“A União, sendo também de estados, é principalmente de povos”
Álvaro Amaro, eurodeputado
O presente na Europa é, deve ser, o que as circunstâncias de momento exigem: concretizar a Europa social. Há 4 anos, eram os 20 princípios do Pilar Europeu dos Direitos Sociais, desde a proteção no trabalho à erradicação da pobreza, à exclusão social e à desigualdade. A Cimeira do Porto, em 7 e 8 deste mês, celebrou o compromisso entre os Estados Membros de consolidar metas e medidas do plano de ação para realizar aqueles princípios até 2030.
Por Ernesto Campos
Em tempos recentes, a União Europeia suscita algumas perplexidades. Em política externa, quando se trata de conflito com países terceiros difícil tem sido alcançar consenso. Quanto à atribuição de fundos de apoio a alguns Estados Membros, é notória a resistência à unanimidade de votos necessária para o efeito. Em matéria de saúde, na luta contra a pandemia viu-se cada Estado isolar-se nas suas fronteiras e impor restrições e quarentenas a vizinhos e estranhos. Até no negócio das vacinas, a União Europeia ficou a perder comparativamente com outros quanto à aquisição em quantidade suficiente.

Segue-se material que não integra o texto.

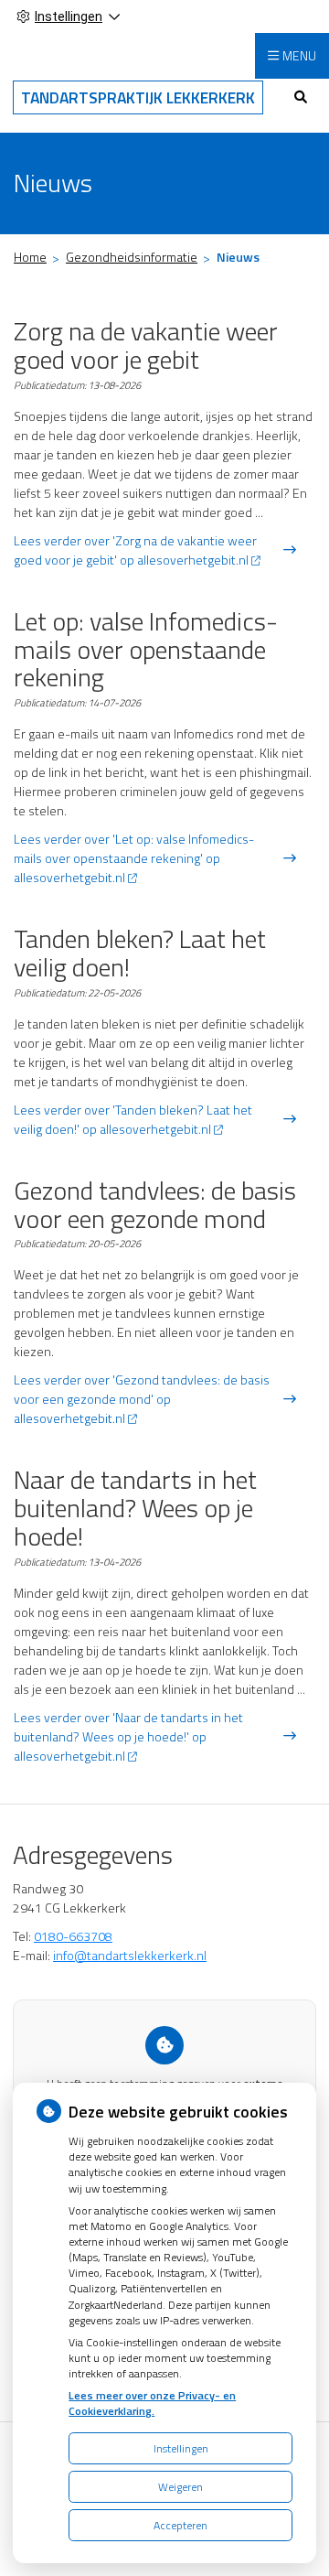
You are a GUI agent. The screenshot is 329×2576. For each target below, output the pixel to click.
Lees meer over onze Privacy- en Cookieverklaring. (152, 2403)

No que respeita ao desenvolvimento e realização dos direitos sociais, o pensamento europeu tem sido que cada Estado oriente livremente a sua política interna em função do seu crescimento económico, apenas tomando como referência o modelo social europeu. Resultado: 92 milhões de pobres europeus, 700 mil pessoas sem abrigo. Diminuir a pobreza em 15 milhões, segundo o compromisso do Porto, é pouco. Mas, não será tolerável que uns Estados cumpram a sua parte desta meta e outros não, por muito que se respeite a liberdade política de cada um. A desigualdade entre os povos não é menos injusta do que a desigualdade no interior de cada povo.
Os pais da Europa (Schumann, Spaak, Jean Monet) sonharam uma Europa em paz, unida e próspera. A paz e a prosperidade sim, unida é que ainda não. Neste presente pouco unido a dita União está, todavia, a pensar também no seu futuro. Uma Conferência sobre o Futuro da Europa (no Dia da Europa 9/5) propõe-se encarar inovações óbvias, como por exemplo integração quanto à saúde, porque afinal a pandemia não conhece fronteiras, ou uma política climática europeia que se possa negociar impondo regras mais avançadas, mercê da vantagem tecnológica. Outras perspetivas inovadoras vão no sentido politicamente mais ousado: fala-se de um Ministro dos Negócios Estrangeiros Europeu para potenciar a capacidade de ação no plano global perante competidores políticos como a China e a Rússia; fala-se de um Ministro das Finanças para controlo do peso das dívidas que recaem sobre as gerações futuras.
Dir-se-ia que tais verbalizações configuram um velho e oculto propósito de Estados Unidos da Europa ou de Federação Europeia. No passado foi o vínculo dos interesses económicos europeus para garantir que a guerra fosse impensável e impossível (Shuman, 1950). Depois, avançou-se sem ferir as identidades nacionais em quatro liberdades – circulação de mercadorias, serviços, capitais e pessoas. E moeda única. E direitos sociais manchados, todavia, de injustas misérias. Outros avanços de sentido unitivo e solidário serão bem-vindos: são sempre forma de, garantindo a justiça, assegurar a paz.
Não se esqueça, pois, que os povos que habitam os Estados são pátrias, isto é, pessoas conscientes da sua identidade pessoal e nacional. Era o que De Gaulle já preconizava, “Europa sim, mas Europa das pátrias”.